* _Instructions for the task_: Rewrite the lines between the one holding "Describe the element" and the one holding "footer-text: Dunedin Ultra AARDDVARK is", inclusive, changing "screenshot" to "screen capture" and leaving everything else as it is. Give back only those lines.
Segment Start: Record extracts
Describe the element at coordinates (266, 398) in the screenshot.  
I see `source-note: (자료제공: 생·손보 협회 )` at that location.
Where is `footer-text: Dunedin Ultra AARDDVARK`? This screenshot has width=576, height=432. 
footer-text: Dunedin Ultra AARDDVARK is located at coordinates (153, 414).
Segment End: Record extracts
Segment Start: Record extracts
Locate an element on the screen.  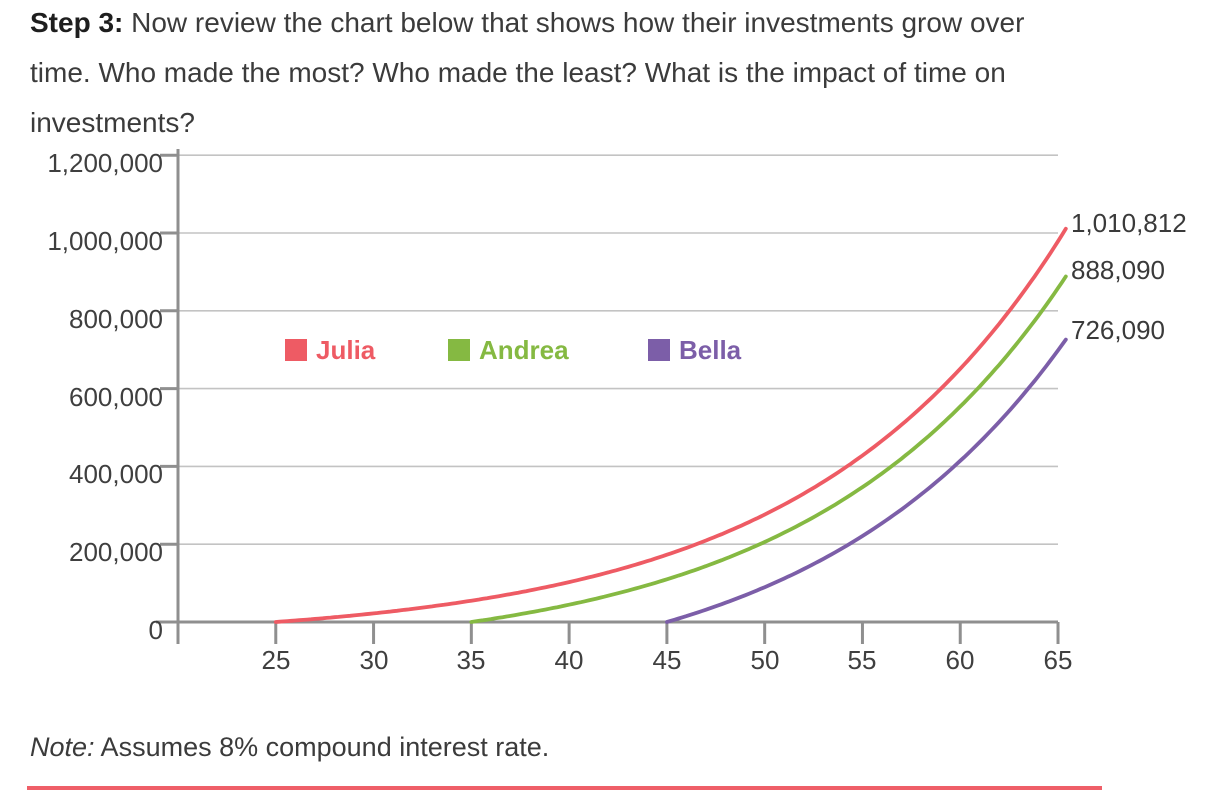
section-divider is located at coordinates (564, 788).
Segment End: Record extracts
* _Result for this task_:
Describe the element at coordinates (266, 398) in the screen capture.  
I see `source-note: (자료제공: 생·손보 협회 )` at that location.
Where is `footer-text: Dunedin Ultra AARDDVARK`? This screen capture has width=576, height=432. 
footer-text: Dunedin Ultra AARDDVARK is located at coordinates (153, 414).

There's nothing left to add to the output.